One woman is here to lose weight for a knee-replacement operation; a male guest just quit smoking cold turkey and needs reinforcement.
Jim Dicke, the affable forklift king who has been to the Door many times, spends much of the first evening hugging and catching up with staffers. Kathryn Hinsch of Seattle, a former Microsoft executive who's here for her 12th stay, leads a newcomer through the after-dinner Door ritual: a brisk walk to the front gates to knock on it for good luck. She's in the Door-issued kimonolike yukata that guests are encouraged to wear at dinner.
Hinsch, a trim brunette who's 48 but looks like she's in her 30s, says she tells her husband that "this is not an indulgence. This is budgeted out of our health care budget — not our luxury-vacation budget."

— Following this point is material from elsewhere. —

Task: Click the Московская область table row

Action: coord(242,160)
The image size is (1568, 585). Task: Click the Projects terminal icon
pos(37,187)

Now head of the non-profit Women's Bioethics Project, Hinsch says that unlike resorts with spas, "this is a place where there are no temptations. It's a nurturing cocoon. It resets my eating and exercise habits. But the most important is the reflection and clarity. It helps me put things in perspective."

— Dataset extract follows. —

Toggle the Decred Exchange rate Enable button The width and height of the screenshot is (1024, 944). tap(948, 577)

A day at the Door begins with a meditative trek starting in the pre-dawn darkness. The only jarring note: the hum of traffic from a freeway about a mile away. Next comes breakfast — maybe muesli or oatmeal — served in-room or in the dining room.
A sample schedule from this reporter's daily fan: warm-up; yoga; strength training; morning broth and vegetables; session with private trainer; water exercise; lunch poolside; facial; circuit training in the gym; fresh juice break; in-room massage; makeup session; dinner followed by a lecture on maximizing metabolism. It sounds like a lot of activity, but the result is energizing, exhilarating and soothing. Unlike larger spas, the focus is on your specific needs 24/7.
Guests are encouraged to leave expensive jewelry and designer duds at home (not all do). Door-issued gear is meant to be an equalizer and eliminate the stress of dressing to impress.